To consider and, if thought fit, to pass, with or without amendment, the following resolution as a nonbinding resolution:
"That, for the purposes of section 250R(2) of the Corporations Act and for all other purposes, approval is given for the adoption of the Remuneration Report as contained in the Company's Annual Financial Report for the financial year ended 30 June 2021."
Note: the vote on this Resolution is advisory only and does not bind the Directors or the Company.
Voting Prohibition Statement: In accordance with section 250BD of the Corporations Act, a person appointed as a proxy must not vote, on the basis of that appointment, on this Resolution if: the proxy is either a member of the Key Management Personnel or a Closely Related Party of such a member; and the appointment does not specify the way the proxy is to vote on this Resolution.
However, the above prohibition does not apply if: the proxy is the Chair; and the appointment expressly authorises the Chair to exercise the proxy even though this Resolution is connected directly or indirectly with remuneration of a member of the Key Management Personnel.
3. RESOLUTION 2 – ELECTION OF DIRECTOR – MR ROBERT HERSOV
To consider and, if thought fit, to pass, with or without amendment, the following resolution as an ordinary resolution:
"That, for the purpose of clause 14.4 of the Constitution and for all other purposes, Mr Robert Hersov, who retires and being eligible, offers himself for election as a Director."

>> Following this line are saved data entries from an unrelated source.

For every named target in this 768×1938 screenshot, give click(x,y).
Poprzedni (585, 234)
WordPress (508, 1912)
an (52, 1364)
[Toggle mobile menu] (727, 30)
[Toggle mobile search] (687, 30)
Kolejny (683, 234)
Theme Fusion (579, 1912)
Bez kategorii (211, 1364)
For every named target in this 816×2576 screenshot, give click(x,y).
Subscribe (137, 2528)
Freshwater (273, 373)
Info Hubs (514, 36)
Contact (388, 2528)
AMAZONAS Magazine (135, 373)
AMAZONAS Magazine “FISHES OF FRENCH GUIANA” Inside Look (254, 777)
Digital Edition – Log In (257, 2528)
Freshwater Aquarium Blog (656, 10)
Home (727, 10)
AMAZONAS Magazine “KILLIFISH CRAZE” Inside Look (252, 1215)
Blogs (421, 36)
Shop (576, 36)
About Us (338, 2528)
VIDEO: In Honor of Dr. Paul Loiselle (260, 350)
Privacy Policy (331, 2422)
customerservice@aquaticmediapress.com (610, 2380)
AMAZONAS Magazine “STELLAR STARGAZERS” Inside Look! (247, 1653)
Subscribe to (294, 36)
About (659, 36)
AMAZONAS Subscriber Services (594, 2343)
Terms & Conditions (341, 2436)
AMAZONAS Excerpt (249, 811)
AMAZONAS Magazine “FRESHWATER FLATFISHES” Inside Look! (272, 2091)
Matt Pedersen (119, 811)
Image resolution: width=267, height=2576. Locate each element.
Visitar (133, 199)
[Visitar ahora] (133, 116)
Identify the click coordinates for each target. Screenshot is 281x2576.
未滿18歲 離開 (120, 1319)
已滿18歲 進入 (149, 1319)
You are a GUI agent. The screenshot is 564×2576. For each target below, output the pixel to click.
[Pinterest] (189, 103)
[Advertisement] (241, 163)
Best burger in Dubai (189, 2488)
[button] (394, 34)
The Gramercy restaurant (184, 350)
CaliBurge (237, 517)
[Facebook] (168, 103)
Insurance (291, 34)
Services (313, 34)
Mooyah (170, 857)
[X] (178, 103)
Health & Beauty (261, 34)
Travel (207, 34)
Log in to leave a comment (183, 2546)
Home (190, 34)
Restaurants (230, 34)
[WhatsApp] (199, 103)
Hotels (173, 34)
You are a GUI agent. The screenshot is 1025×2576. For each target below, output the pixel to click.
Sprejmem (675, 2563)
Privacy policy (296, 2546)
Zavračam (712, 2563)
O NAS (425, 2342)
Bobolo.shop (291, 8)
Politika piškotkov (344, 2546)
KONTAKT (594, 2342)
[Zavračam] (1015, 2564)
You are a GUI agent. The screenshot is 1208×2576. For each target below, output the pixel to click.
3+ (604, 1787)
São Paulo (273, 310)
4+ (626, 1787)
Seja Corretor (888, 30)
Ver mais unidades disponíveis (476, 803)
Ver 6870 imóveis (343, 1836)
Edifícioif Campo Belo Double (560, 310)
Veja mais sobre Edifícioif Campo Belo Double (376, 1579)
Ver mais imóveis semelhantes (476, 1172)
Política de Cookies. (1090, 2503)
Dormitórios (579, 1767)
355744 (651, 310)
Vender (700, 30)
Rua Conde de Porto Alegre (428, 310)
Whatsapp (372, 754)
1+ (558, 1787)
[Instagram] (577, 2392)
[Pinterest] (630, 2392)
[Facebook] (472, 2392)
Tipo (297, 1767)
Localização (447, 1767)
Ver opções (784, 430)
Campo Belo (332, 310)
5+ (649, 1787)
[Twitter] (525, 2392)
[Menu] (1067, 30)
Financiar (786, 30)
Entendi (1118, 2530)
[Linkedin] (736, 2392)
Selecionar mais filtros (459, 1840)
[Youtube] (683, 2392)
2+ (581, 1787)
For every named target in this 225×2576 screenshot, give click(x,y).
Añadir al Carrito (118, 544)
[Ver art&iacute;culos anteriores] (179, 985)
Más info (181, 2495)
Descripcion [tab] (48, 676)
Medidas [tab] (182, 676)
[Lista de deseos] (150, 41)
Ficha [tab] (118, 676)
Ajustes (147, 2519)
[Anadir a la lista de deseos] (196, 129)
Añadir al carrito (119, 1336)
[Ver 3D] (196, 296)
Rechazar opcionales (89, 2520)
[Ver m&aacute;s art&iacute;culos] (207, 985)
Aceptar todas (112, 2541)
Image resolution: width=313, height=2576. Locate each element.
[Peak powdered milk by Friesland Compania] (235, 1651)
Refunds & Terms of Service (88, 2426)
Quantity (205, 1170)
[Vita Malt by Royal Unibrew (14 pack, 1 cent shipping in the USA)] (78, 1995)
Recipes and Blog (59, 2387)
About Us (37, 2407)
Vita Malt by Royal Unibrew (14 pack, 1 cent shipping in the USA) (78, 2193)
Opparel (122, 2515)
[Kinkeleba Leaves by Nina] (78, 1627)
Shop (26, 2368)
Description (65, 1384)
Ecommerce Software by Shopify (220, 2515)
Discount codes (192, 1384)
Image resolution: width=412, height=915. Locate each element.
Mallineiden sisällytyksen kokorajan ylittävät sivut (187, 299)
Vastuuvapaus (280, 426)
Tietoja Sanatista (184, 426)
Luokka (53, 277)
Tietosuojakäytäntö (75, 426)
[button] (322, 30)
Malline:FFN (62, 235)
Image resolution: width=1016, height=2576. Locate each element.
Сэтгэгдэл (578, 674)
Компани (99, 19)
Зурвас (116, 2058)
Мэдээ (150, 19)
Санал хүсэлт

4. RESOLUTION 3 – RE-ELECTION OF DIRECTOR – MR BERT MONDELLO
To consider and, if thought fit, to pass, with or without amendment, the following resolution as an ordinary resolution:
"That, for the purpose of clause 14.4 of the Constitution and for all other purposes, Mr Bert Mondello, who retires and being eligible, offers himself for election as a Director."
5. RESOLUTION 4 – RE-ELECTION OF DIRECTOR – MR PHILIP RE
To consider and, if thought fit, to pass, with or without amendment, the following resolution as an ordinary resolution:
"That, for the purpose of clause 14.4 of the Constitution and for all other purposes, Mr Philip Re, who retires and being eligible, offers himself for election as a Director."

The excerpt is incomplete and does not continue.